__What the exercise asks__: The lines to transcribe run from the top of the material below to the line with "You are a computer-use", inclusive. Leave the pictures behind.
*** The input ***
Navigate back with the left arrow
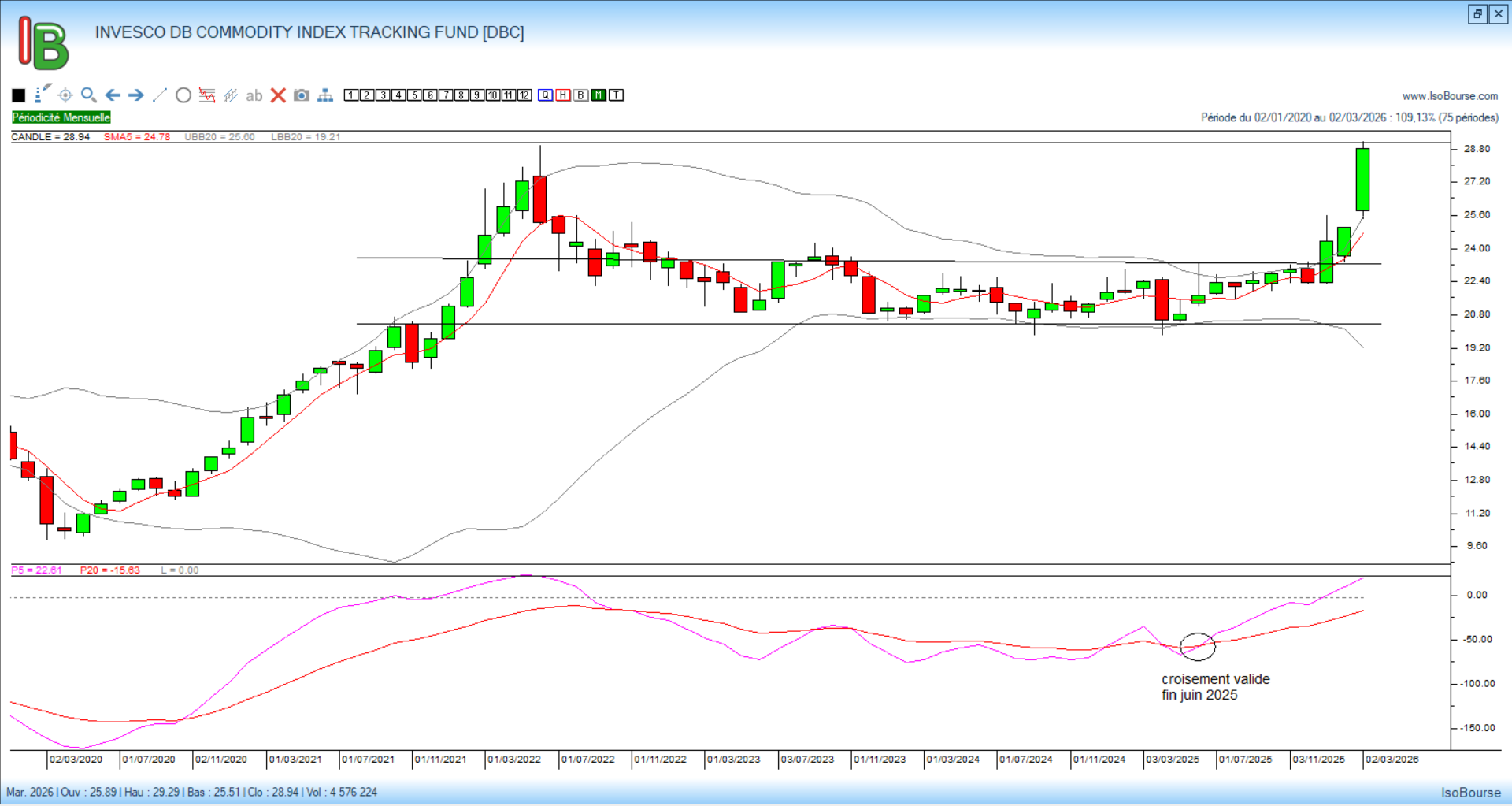 (113, 95)
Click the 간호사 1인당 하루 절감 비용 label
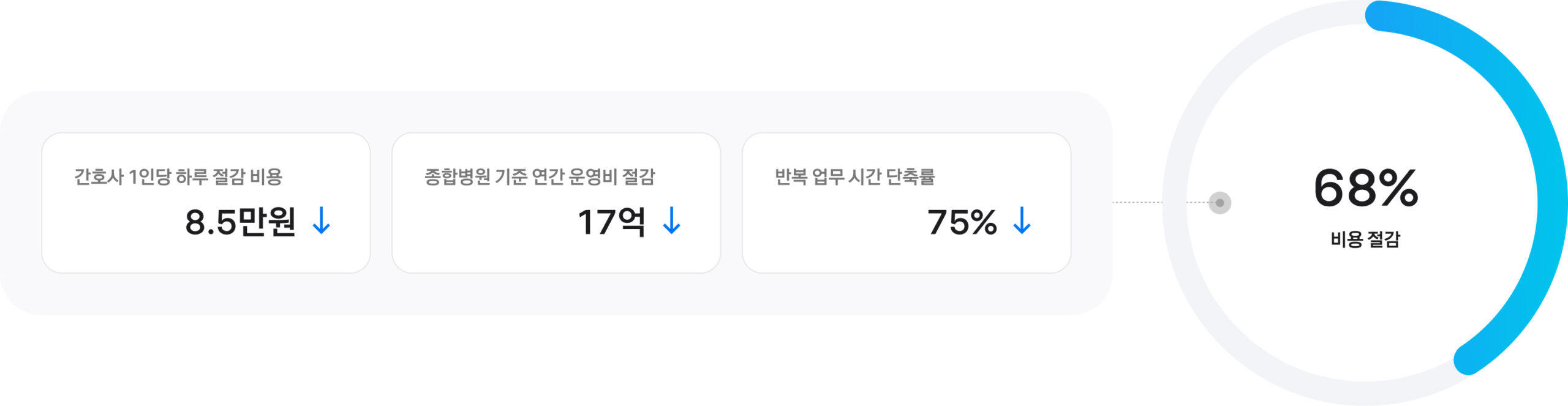Viewport: 1568px width, 406px height. [x=178, y=177]
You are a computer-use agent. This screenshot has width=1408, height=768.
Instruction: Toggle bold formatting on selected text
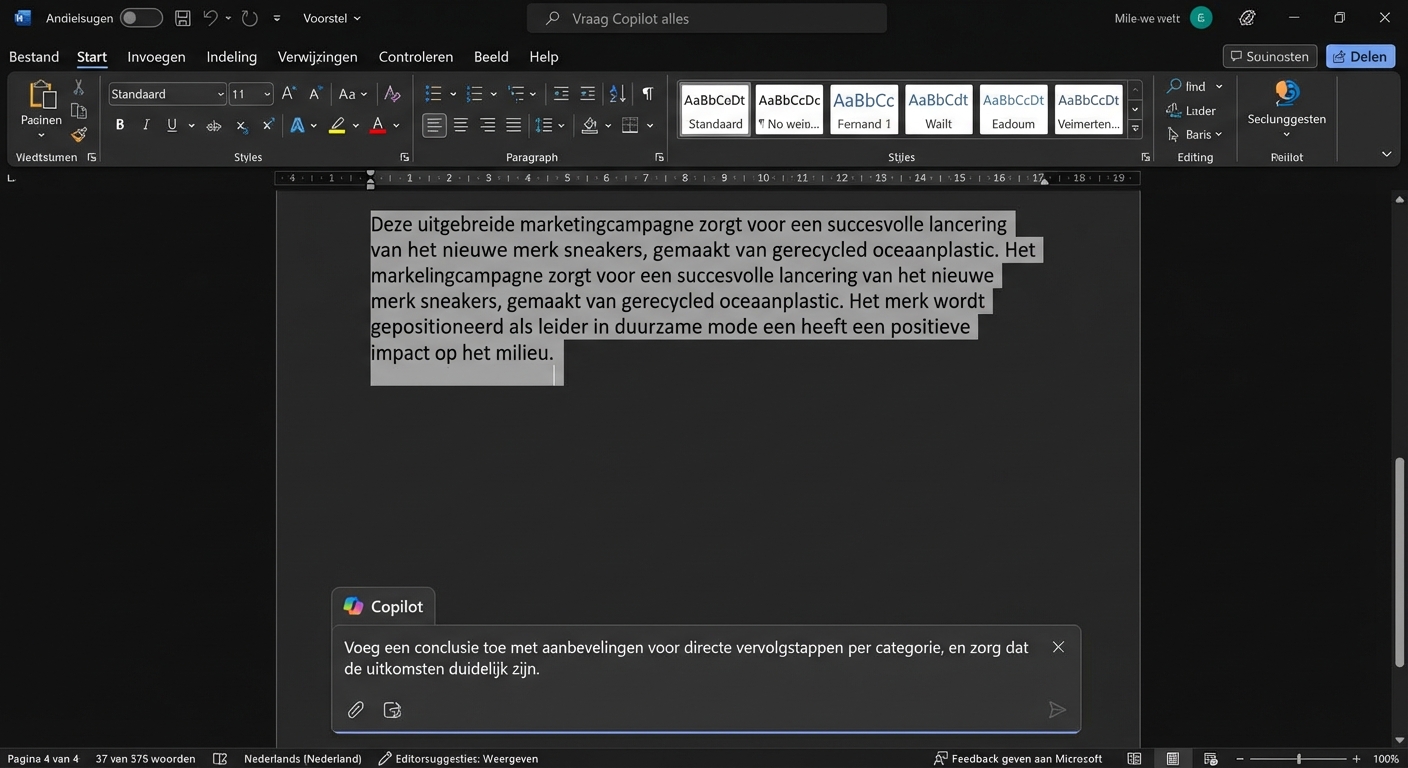(x=119, y=125)
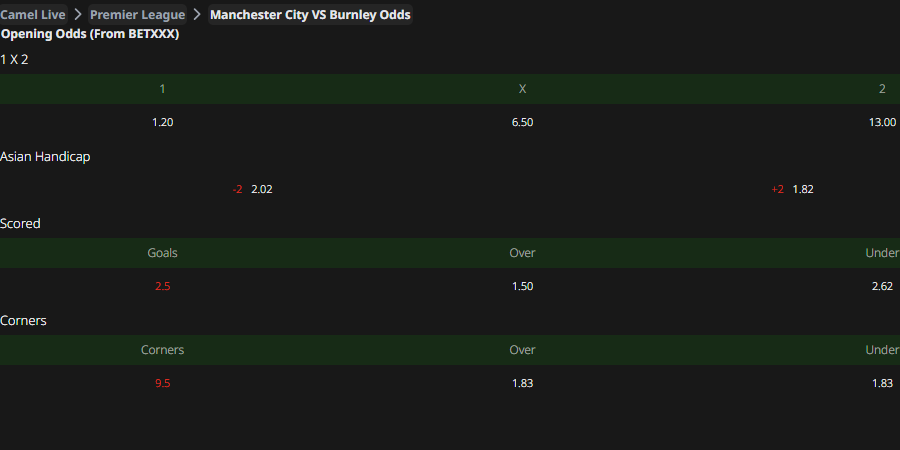Viewport: 900px width, 450px height.
Task: Click the 2.5 goals line value
Action: [x=162, y=286]
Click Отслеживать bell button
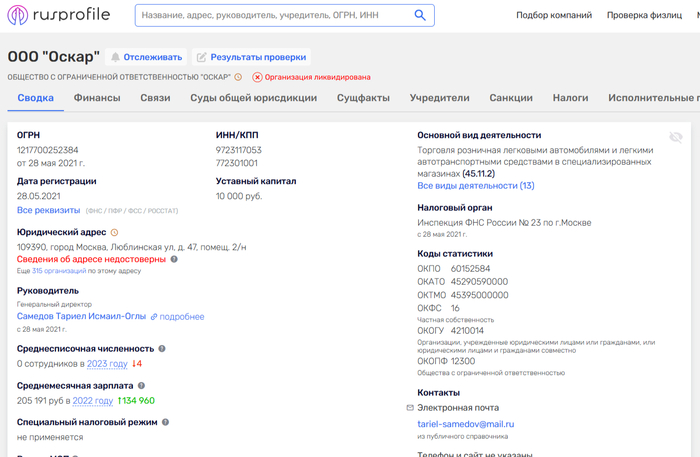The image size is (700, 457). tap(146, 57)
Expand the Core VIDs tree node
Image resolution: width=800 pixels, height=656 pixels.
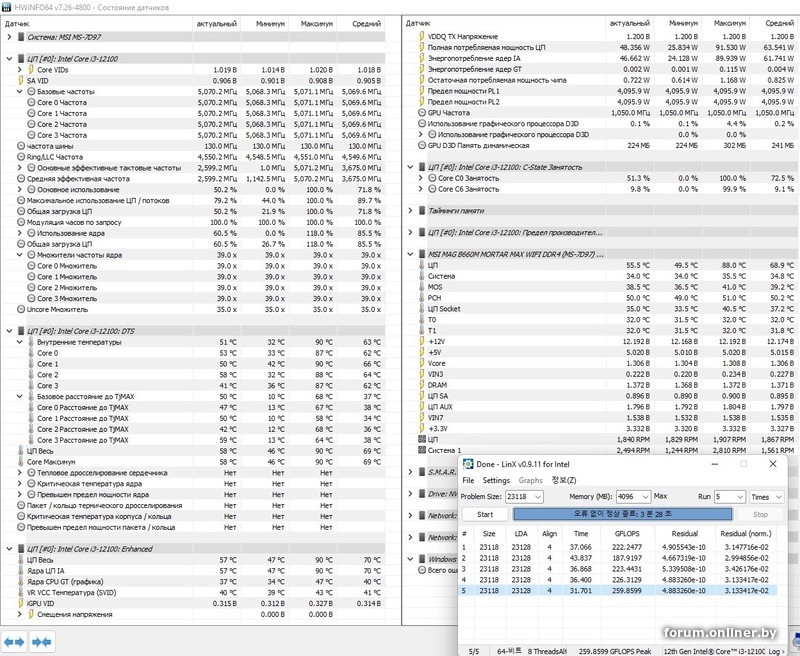(x=18, y=70)
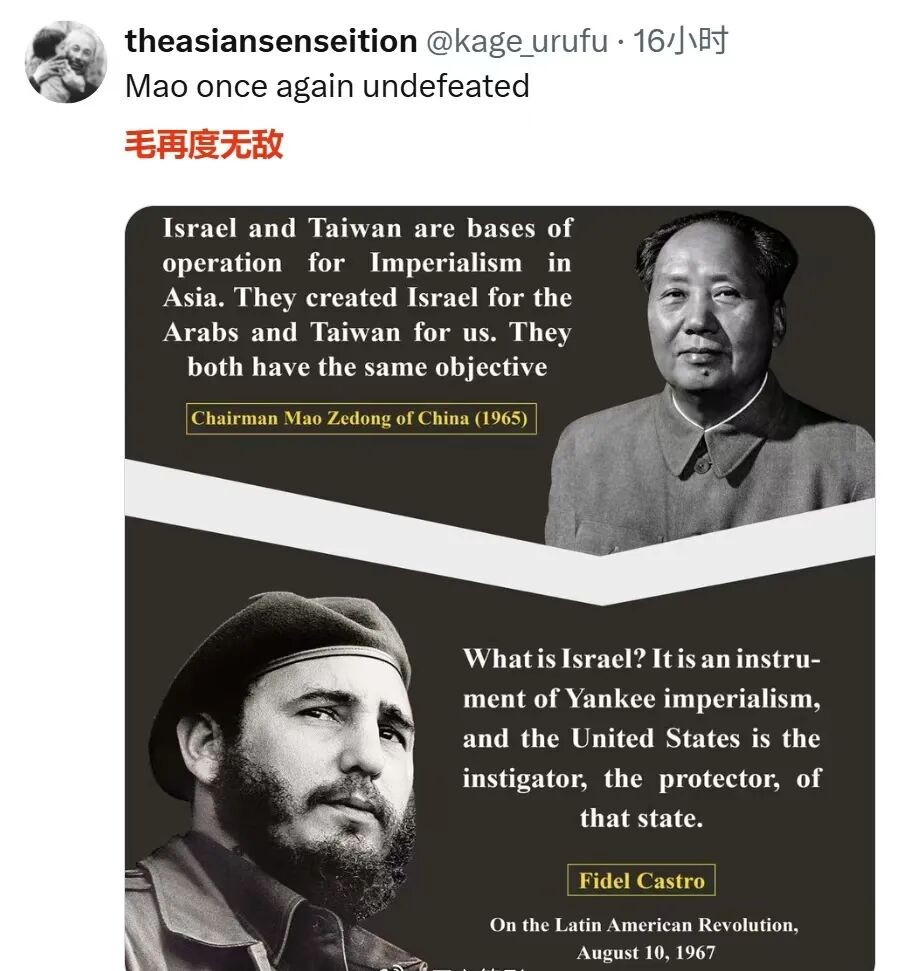Open the @kage_urufu handle link
The height and width of the screenshot is (971, 900).
point(517,41)
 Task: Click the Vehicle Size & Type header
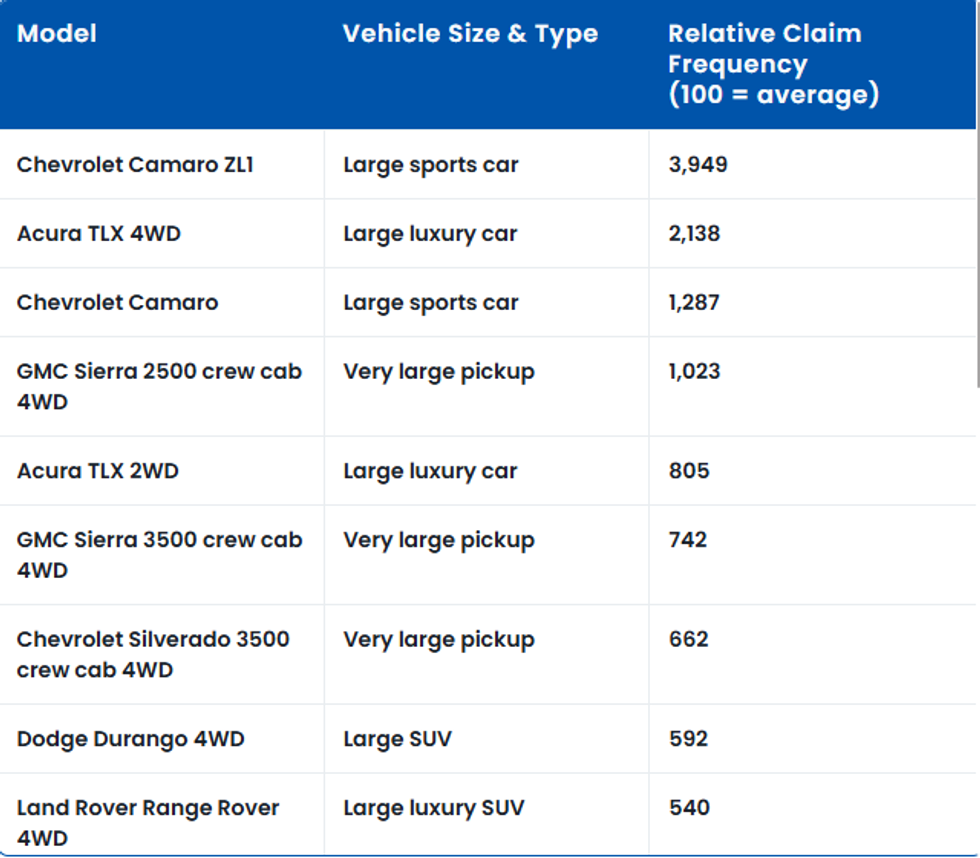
*** End of The input ***
__Reply__:
Navigate back with the left arrow
 (113, 95)
Click the 간호사 1인당 하루 절감 비용 label
Viewport: 1568px width, 406px height. [x=178, y=177]
You are a computer-use agent. This screenshot has width=1408, height=768.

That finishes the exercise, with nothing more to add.